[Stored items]
== == ==
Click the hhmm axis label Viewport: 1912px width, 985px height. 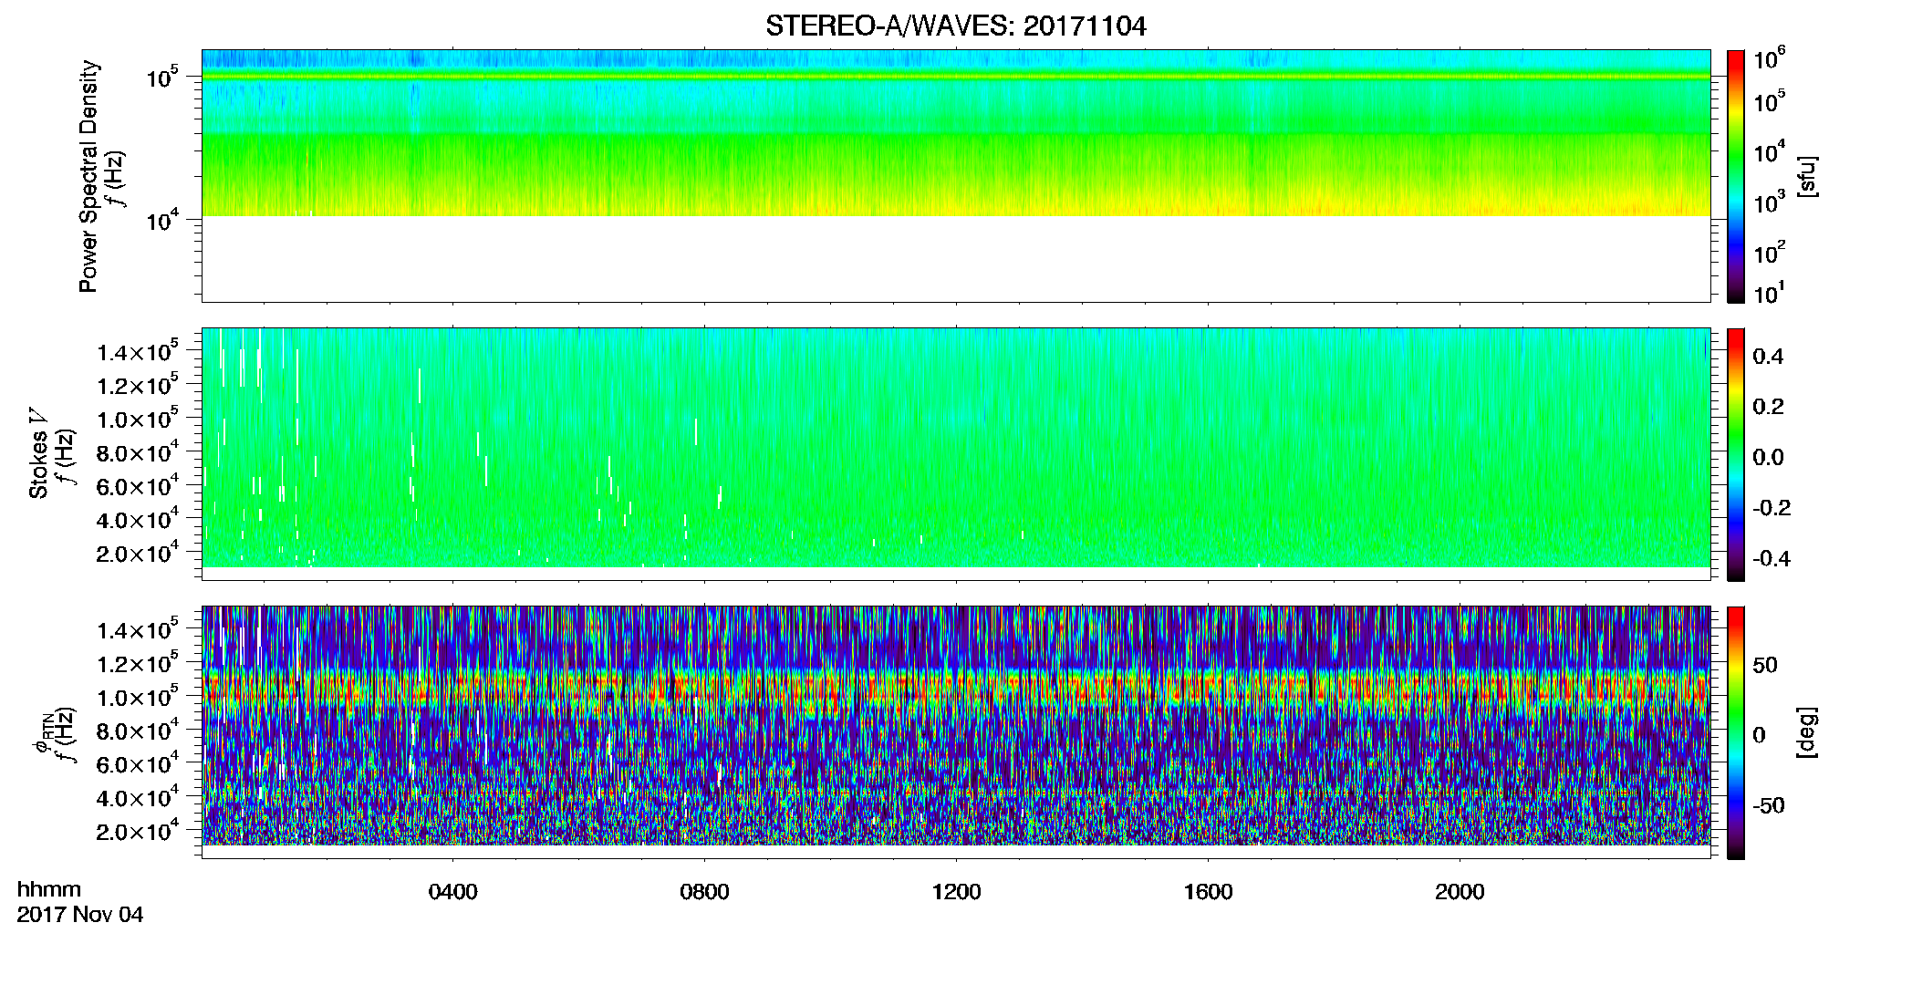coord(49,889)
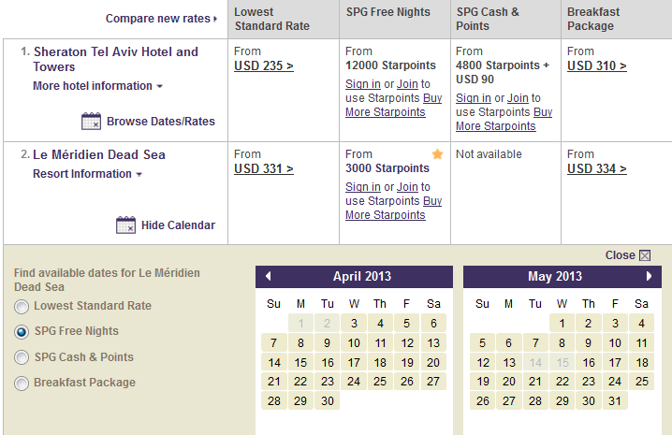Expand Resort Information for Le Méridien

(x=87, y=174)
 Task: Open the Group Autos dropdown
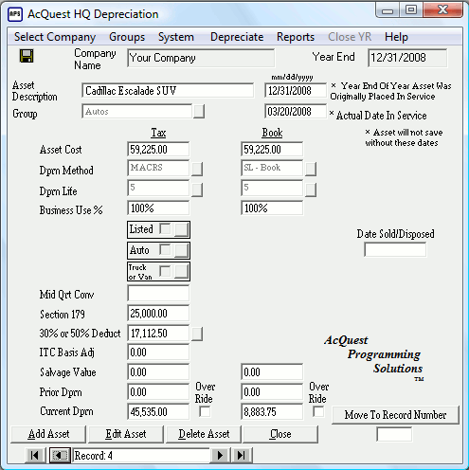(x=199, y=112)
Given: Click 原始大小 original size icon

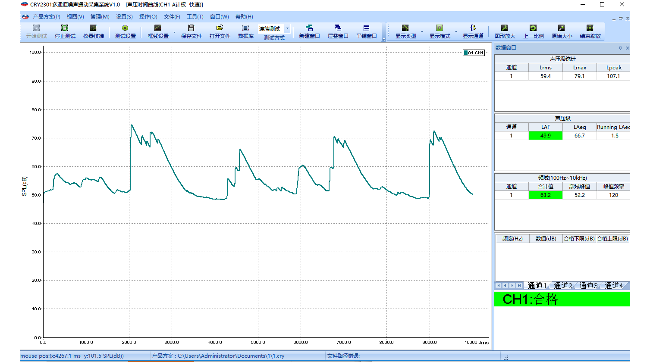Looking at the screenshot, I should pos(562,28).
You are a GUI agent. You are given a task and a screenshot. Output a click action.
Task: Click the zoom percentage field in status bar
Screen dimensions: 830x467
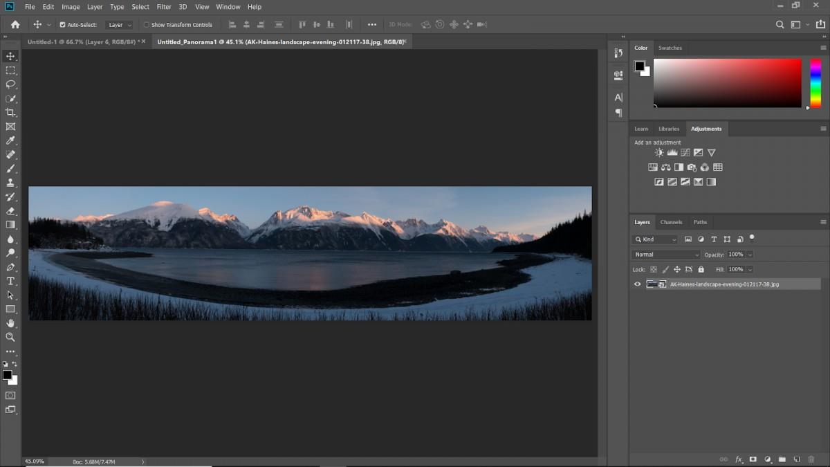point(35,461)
== == ==
* **What to work on**
Copy exactly, leaving out pictures, the lines from the line containing "Given: Click 原始大小 original size icon" through the last line of the records.

* **Exercise output**
Given: Click 原始大小 original size icon

Looking at the screenshot, I should pos(562,28).
You are a GUI agent. You are given a task and a screenshot. Output a click action.
Task: Click the zoom percentage field in status bar
Screen dimensions: 830x467
point(35,461)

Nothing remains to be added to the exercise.